California lawmakers ban most hand-count elections, targeting far-right Shasta County
Most California elections will be forced to use state-approved machines to count ballots under new legislation that responds to an attempt by right-wing supervisors in one Northern California county to try and hand-count future elections.
The bill, called AB 969, got a final vote Friday as it easily passed through the California legislature, where Democrats hold a supermajority in both houses. Now it awaits the governor's signature.
"Shasta County is not our own country," said Tim Garman, a Shasta County supervisor who opposed the hand-counting effort. "We don't get to make all of our own laws. There are things we can and cannot do and we've stepped way out of our lane with this."
Garman said the legislation is a sign the state is trying to prevent hand-counting from spreading to other counties. If enacted, the bill would ban hand-counting in established elections with more than 1,000 registered voters, or more than 5,000 registered voters for special elections. Those rules would only be relaxed if a natural disaster or emergency prevents an electronic voting system from working, such as a wildfire or power outage.
Shasta County is a conservative-leaning county with around 112,000 voters.
In January, the right-wing majority on the county board of supervisors voted 3-to-2 to cancel its contract with Dominion Voting Systems, and move to hand-count ballots.
The decision was based on unproven claims of election fraud, and Dominion has faced a torrent of conspiracy theories about its machines.
AB 969 would also ban counties from terminating a voting system without signing a contract for a new one. The move by Shasta County supervisors in January left them without a way to conduct elections at all for months.
"Whoever it is that sold the board the concept that this is a cost-saving measure really was mistaken, frankly. And that's putting it very kindly," said Cathy Darling Allen, the county clerk who has publicly condemned the proposal to hand-count ballots. "If they weren't mistaken they were just lying, and I don't know which is true."

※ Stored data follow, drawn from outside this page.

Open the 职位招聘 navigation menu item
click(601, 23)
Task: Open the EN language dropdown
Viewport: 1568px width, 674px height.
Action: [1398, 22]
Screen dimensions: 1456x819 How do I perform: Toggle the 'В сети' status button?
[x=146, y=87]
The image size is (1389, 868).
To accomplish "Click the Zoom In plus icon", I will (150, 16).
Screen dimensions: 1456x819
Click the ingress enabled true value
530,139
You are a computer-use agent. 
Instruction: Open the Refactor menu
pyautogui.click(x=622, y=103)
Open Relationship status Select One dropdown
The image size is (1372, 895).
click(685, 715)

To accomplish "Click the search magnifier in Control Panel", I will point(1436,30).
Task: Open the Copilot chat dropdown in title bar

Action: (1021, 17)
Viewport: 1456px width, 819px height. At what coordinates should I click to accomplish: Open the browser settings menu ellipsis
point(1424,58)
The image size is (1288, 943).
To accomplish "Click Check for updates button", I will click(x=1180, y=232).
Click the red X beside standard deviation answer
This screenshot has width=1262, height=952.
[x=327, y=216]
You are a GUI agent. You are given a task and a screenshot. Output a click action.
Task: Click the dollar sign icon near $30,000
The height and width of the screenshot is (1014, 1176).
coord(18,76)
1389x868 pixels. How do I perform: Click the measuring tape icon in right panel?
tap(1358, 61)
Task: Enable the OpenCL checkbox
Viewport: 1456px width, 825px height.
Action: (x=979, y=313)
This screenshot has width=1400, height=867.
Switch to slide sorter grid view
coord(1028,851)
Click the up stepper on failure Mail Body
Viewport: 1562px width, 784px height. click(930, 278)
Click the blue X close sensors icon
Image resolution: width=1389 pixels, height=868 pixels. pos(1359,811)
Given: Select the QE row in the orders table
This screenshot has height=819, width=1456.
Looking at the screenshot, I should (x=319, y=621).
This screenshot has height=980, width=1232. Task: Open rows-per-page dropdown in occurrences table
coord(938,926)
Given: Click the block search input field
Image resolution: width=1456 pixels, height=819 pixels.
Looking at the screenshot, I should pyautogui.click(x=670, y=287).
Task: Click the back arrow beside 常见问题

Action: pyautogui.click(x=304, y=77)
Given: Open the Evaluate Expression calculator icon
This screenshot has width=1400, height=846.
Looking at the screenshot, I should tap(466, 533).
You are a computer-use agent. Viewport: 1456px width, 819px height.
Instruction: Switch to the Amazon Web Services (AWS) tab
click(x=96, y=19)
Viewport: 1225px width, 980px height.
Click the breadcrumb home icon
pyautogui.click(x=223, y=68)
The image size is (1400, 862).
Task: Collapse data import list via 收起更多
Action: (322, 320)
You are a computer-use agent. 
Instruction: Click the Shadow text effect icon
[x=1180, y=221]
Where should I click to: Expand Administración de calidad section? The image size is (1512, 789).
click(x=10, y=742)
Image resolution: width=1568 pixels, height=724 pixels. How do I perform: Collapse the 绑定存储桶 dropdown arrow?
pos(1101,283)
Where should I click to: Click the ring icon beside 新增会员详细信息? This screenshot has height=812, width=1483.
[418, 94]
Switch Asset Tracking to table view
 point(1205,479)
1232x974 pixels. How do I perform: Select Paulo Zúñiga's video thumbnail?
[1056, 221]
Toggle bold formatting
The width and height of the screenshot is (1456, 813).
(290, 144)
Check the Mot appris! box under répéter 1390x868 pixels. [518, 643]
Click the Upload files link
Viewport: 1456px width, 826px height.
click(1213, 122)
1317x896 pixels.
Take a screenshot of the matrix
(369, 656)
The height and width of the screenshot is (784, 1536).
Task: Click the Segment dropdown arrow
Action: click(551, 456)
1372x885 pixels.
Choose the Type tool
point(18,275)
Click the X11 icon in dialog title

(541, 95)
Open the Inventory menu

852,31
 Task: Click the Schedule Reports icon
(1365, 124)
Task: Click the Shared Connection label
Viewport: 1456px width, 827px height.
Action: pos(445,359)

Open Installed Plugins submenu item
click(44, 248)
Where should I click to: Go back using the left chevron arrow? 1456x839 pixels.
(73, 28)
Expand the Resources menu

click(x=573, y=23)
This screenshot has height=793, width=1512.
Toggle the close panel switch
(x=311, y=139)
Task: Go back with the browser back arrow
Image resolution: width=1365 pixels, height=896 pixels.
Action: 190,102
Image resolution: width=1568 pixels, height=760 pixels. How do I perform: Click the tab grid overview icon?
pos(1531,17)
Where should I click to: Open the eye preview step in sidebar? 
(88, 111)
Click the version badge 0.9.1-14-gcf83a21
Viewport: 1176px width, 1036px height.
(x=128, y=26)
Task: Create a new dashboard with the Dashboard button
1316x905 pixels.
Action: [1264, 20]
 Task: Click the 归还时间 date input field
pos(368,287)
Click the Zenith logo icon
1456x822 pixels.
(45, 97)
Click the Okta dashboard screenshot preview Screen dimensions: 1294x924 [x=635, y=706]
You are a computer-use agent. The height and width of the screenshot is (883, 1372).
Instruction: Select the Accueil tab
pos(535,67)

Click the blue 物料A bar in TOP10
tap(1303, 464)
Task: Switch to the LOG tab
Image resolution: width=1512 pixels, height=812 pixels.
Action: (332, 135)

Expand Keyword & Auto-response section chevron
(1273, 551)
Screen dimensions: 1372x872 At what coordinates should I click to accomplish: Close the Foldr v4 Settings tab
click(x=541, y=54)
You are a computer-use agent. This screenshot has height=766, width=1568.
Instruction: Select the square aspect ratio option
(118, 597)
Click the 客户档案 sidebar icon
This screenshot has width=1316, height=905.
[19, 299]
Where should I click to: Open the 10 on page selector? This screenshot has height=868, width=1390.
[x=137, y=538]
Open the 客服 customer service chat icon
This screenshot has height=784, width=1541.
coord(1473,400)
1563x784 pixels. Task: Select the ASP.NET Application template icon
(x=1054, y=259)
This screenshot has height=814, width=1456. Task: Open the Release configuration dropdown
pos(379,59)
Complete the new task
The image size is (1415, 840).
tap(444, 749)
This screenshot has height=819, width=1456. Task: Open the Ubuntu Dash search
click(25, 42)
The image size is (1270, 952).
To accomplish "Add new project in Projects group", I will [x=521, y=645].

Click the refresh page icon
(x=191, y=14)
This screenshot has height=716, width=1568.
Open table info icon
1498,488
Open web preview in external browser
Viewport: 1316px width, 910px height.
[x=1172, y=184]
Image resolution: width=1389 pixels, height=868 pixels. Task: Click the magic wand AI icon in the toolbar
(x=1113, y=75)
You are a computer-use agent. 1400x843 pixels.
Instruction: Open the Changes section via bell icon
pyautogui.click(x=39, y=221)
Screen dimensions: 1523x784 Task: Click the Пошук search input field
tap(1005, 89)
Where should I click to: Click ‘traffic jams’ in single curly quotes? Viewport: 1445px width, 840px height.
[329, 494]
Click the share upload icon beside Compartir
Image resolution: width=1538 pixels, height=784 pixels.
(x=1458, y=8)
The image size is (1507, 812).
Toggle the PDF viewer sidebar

The county last month sent in its plan for hand-counting to be approved by the California secretary of state in time for a local election on Nov. 7. That would have been the first time the county would have used its new hand-counting system. Now, assuming the governor signs the bill, election officials will have to fall back on their electronic voting system, provided by Hart InterCivic.
Because of accessibility concerns and regulations from the secretary of state, the county already has the machines needed to conduct a machine count.
County Supervisors Kevin Crye and Patrick Jones — who both backed the switch to hand-counting — declined requests for an interview, so it's unknown what their next steps might be. According to Darling Allen, it could be possible for supervisors to require the county to conduct a full hand count of ballots as an audit after the election. In previous elections, the county only recounted 1% of ballots by hand to check for any errors with the machines.
"They can't violate state law, but they can add additional audit requirements, certainly," she said.
Regardless, the county has already faced both literal and political costs because of the attempt to hand-count elections. Crye is facing a recall election, despite taking office just this year. And the county has already paid hundreds of thousands of dollars for a new voting system and hired staff to help with hand-counting. But because of state intervention, the county will still be saving millions more than they expected to pay.